▶ _課題_
論文の読み方を扱った読解テキストのうち、「逆に、基本的には右側の英語を」から「あとはこの英語をコピーして PDF 上で検索すれば論文中で対応する箇所を見つけられます。」までを、その両方の語句も含めて一字も変えずに書き写すこと。

:: 読解テキスト ::

逆に、基本的には右側の英語を読み進め、関連研究の説明など重要性が低い箇所に差し掛かると日本語で飛ばし読みをするという読み方も可能です。読む日本語と英語の割合は慣れの度合いによって柔軟に調整するとよいでしょう。

また、要約で気になった箇所があれば、その点を書き抜いてもらい、対応する箇所を論文で確認することも可能です。

あとはこの英語をコピーして PDF 上で検索すれば論文中で対応する箇所を見つけられます。

英語が非常に得意な人であっても、日本語で読めるメリットは大きいです。私も TOEIC リーディングを満点取る程度には英語が得意ですが、それでも日本語の方が圧倒的に読みやすいです。特に、日本語は漢字のおかげで流し読みが非常にしやすいです。文字の形を基に単語を探すこともできます。これは欧米の研究者には真似のできない日本人ならではのメリットです。これまでは、論文読解は英語ネイティブの研究者が圧倒的に有利でしたが、Readable を用いることで、英語ネイティブよりも日本語ネイティブの方がむしろ有利に論文読解を進めることが可能となるのです。

:::
:: 提供データ ::

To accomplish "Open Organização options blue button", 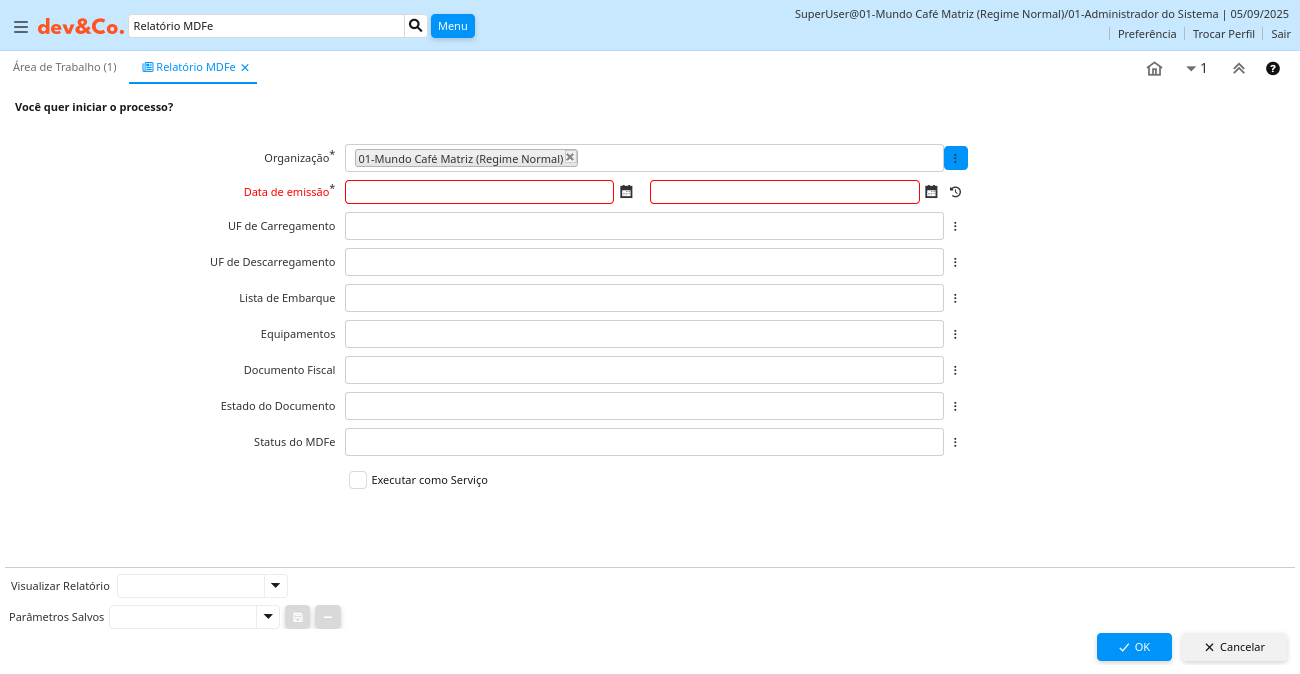I will click(955, 158).
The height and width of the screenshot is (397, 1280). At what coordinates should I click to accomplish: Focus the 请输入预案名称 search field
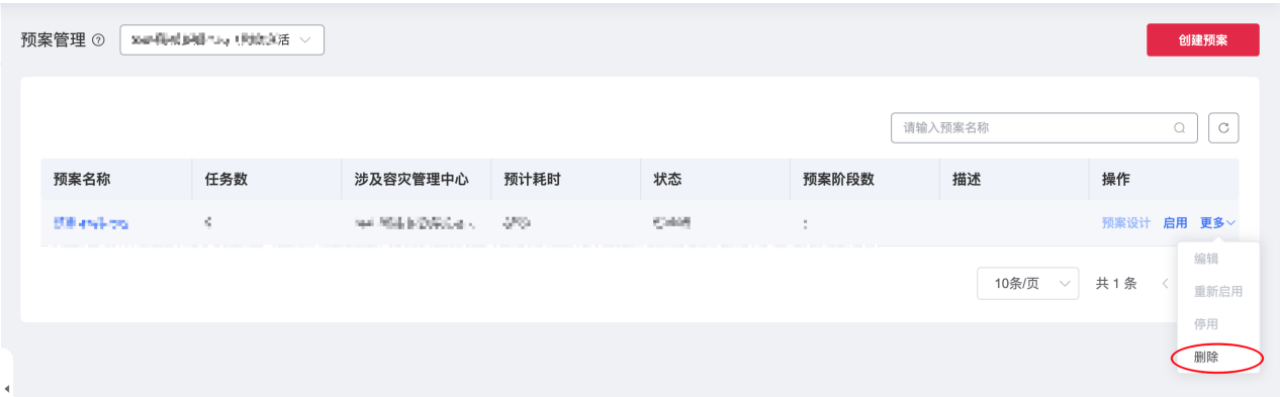coord(1044,128)
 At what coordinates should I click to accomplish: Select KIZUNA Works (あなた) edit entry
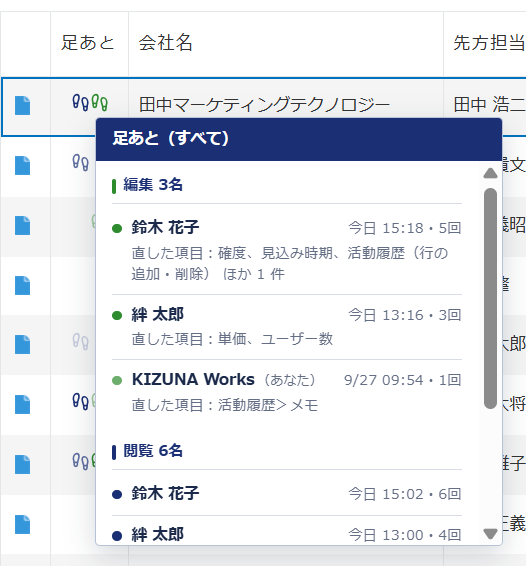[x=287, y=392]
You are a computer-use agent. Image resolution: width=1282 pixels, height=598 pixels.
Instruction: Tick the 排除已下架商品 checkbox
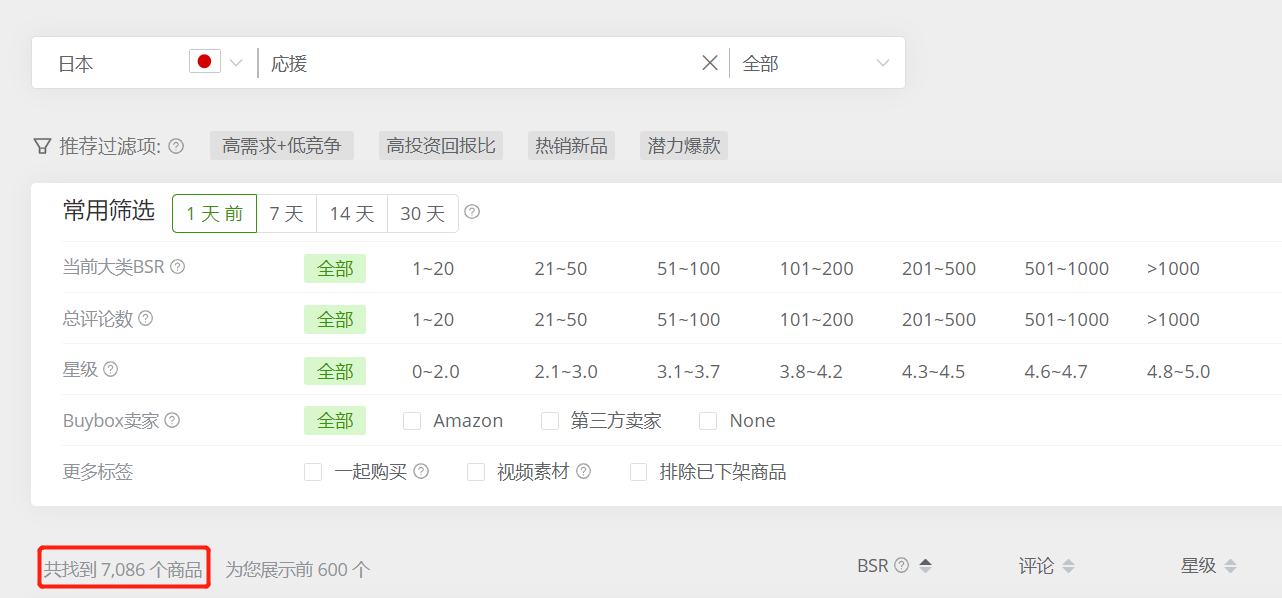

:::

▶ _解答_
逆に、基本的には右側の英語を読み進め、関連研究の説明など重要性が低い箇所に差し掛かると日本語で飛ばし読みをするという読み方も可能です。読む日本語と英語の割合は慣れの度合いによって柔軟に調整するとよいでしょう。

また、要約で気になった箇所があれば、その点を書き抜いてもらい、対応する箇所を論文で確認することも可能です。

あとはこの英語をコピーして PDF 上で検索すれば論文中で対応する箇所を見つけられます。